The film started at 8:50 p.m., just after sundown: a concert of the Simon Bolivar Youth Orchestra & Gustavo Dudamel live in Caracas. Different members of the orchestra apeared on the huge screen, now the brass, now the violins, the conductor with his wild hair; and behind the passionate musicians the Viennese sky deepened to a darker blue between the five floodlit towers of the Rathaus. The statuary on guard all along the balconies far above looked down, with feet forward as if ready to deal with such a huge crowd. A magnificent setting for a magnificent concert. The audience in Vienna responded almost as the audience in Caracas, clapping, cheering, turning to each other in appreciation and amazement, as Nadine did to me: "Magnifique!"
The next day, August 14, was a banner day: Trish arrived from Vancouver to join me for the cycle eastward on the Danube. She was ready to ride, but I managed to keep her in Vienna for a classical music concert of "greatest hits" of Mozart and Strauss in the Orangery Concert Hall at Schonbrunner Castle. In this concert hall Mozart and Salieri had competed in a musical contest. (Salieri won, but Mozart has won the contest of time.) At the Castle we also visited the apartments of Kaiser Franz Josef and Kaiserin Elisabeth, not remarkable in themselves but interesting for the glimpse into their personal lives--not so very happy it would seem. Elisabeth was ambivalent about the king (who adored her) and about marriage and was rarely there; she was murdered at the age of 60 on one of her many overseas trips. The king was lengendary for working long hours at his desk; he slept (and died) on a narrow cot beside his prayer bench.

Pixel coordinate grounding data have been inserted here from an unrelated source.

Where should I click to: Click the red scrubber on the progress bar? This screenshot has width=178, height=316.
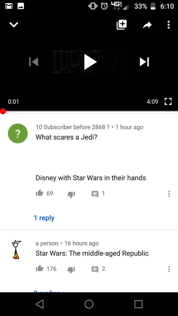click(x=3, y=111)
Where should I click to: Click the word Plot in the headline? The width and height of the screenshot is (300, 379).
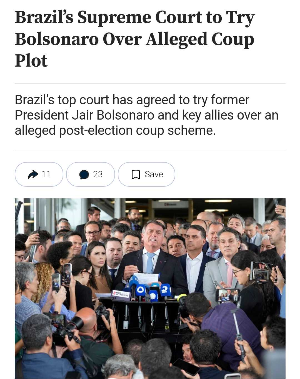coord(31,60)
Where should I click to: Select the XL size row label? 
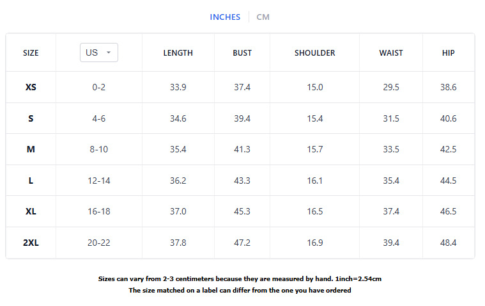31,211
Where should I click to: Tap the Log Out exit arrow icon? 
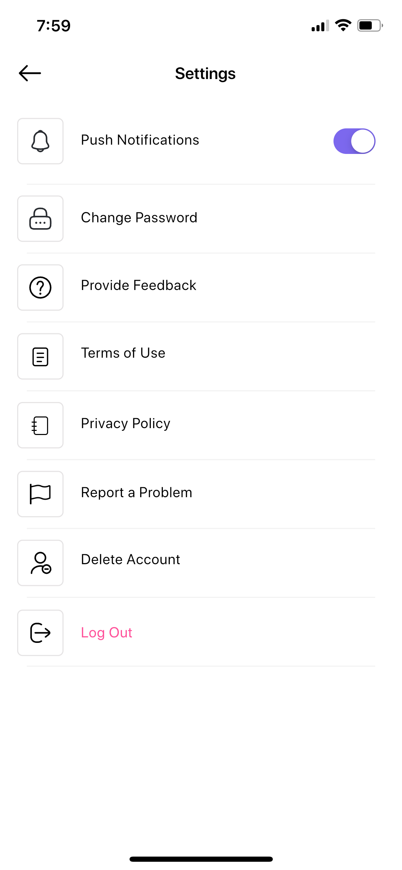40,633
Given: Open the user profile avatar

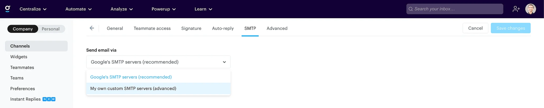Looking at the screenshot, I should coord(530,9).
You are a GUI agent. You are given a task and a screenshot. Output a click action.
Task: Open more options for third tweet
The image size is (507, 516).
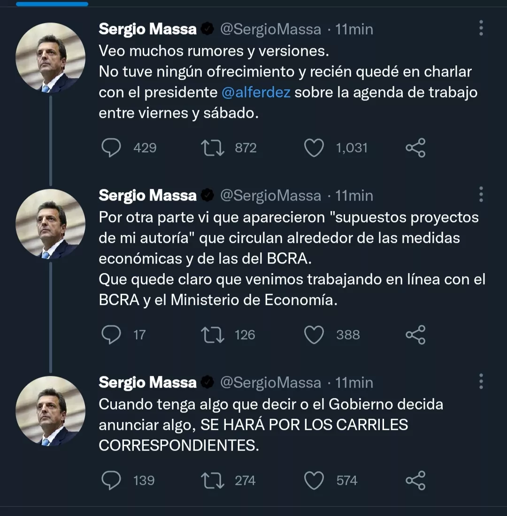pyautogui.click(x=481, y=382)
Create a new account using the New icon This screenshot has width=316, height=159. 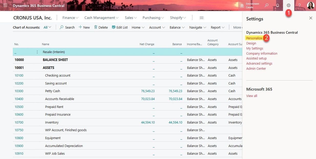click(x=84, y=27)
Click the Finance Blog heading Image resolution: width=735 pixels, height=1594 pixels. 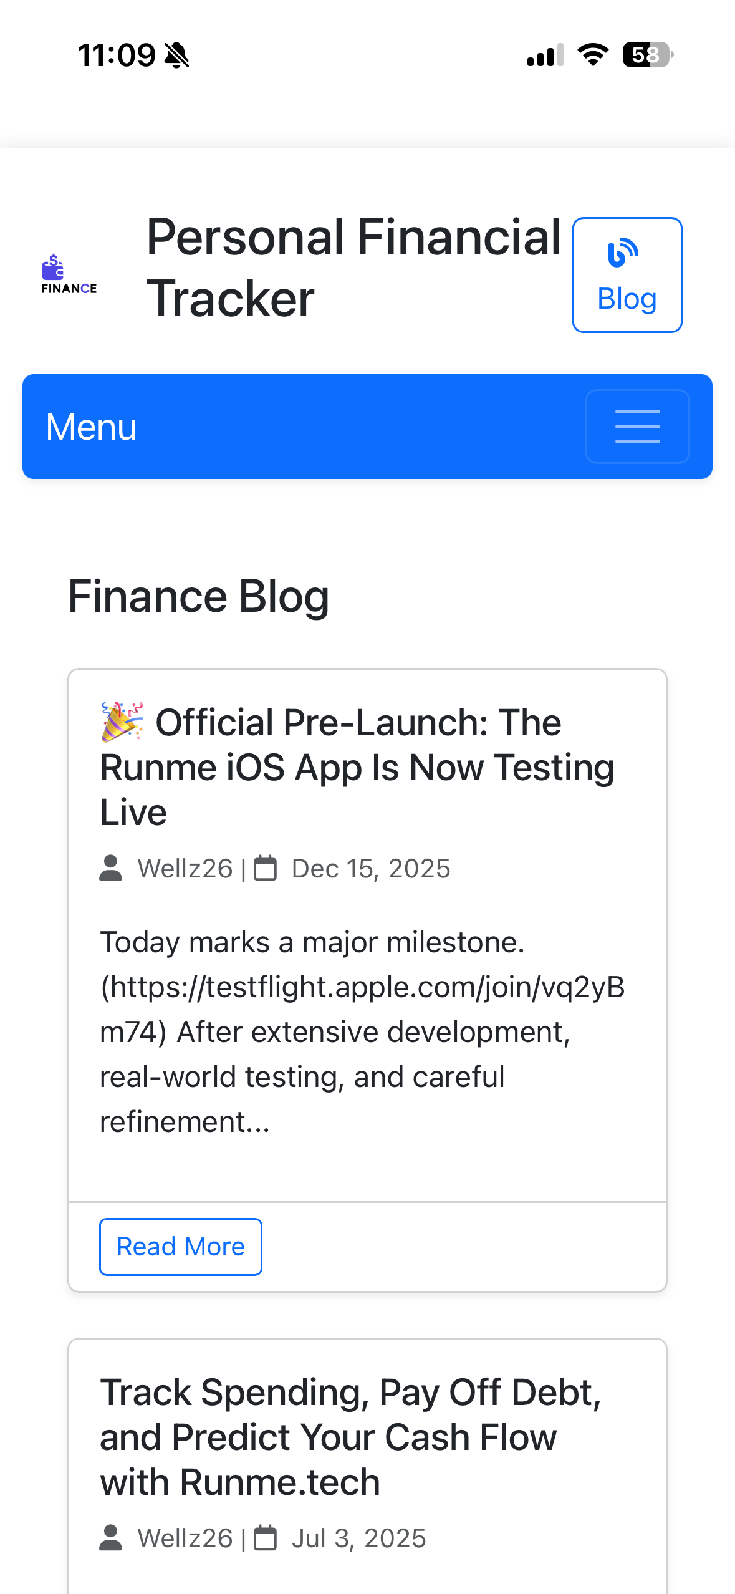[198, 597]
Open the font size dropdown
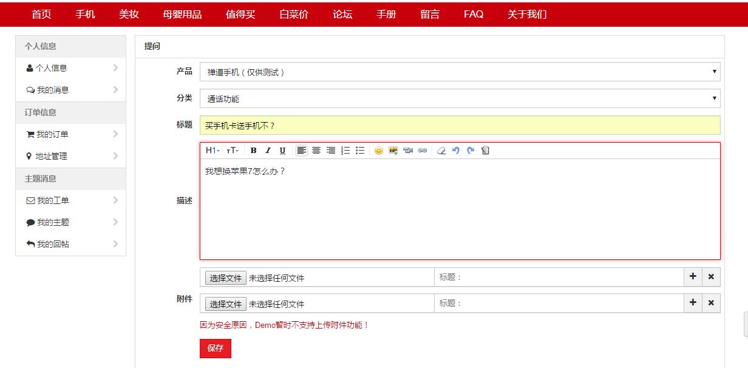The height and width of the screenshot is (368, 748). (x=233, y=151)
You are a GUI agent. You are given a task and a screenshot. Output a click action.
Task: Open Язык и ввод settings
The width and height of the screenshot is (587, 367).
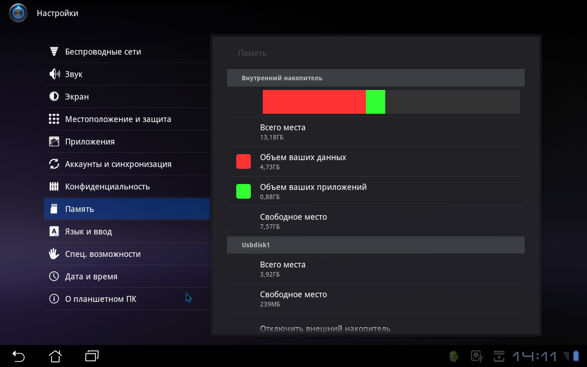88,232
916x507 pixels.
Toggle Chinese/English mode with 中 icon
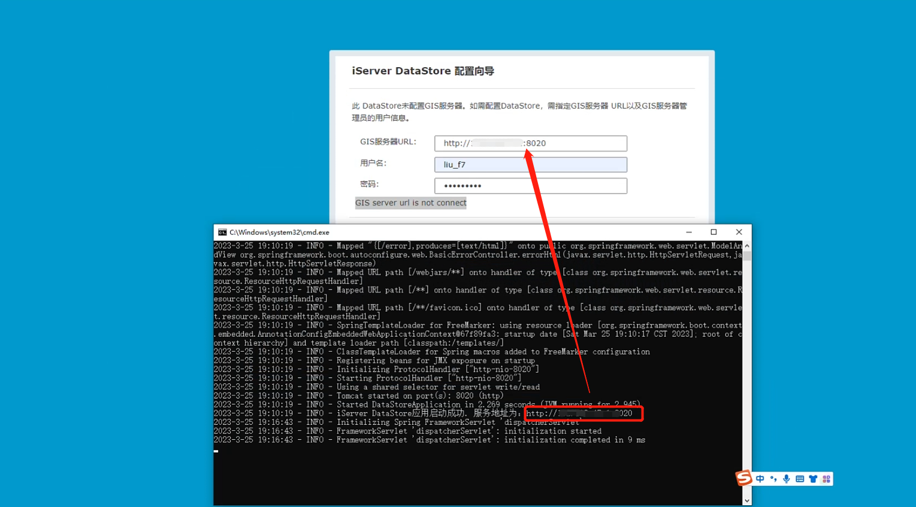tap(760, 479)
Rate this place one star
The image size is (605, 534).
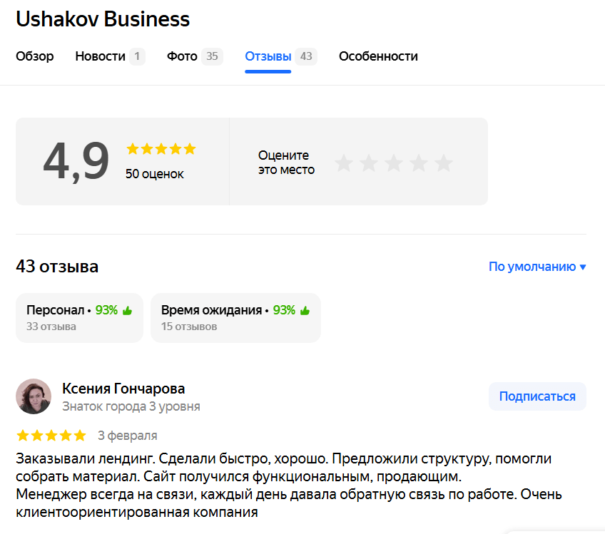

The following day we picnicked in the huge square between the Natural History and Art History Museums, oblivious to the heads frowning down on us while we caught up on our news. Then followed a dreamy afternoon strolling in the picture gallery amongst the work of great painters of the 15th to 18th centuries: Titian, Breugel the elder (the biggest collection in the world is here), Rubens, Durer, so many greats in one place.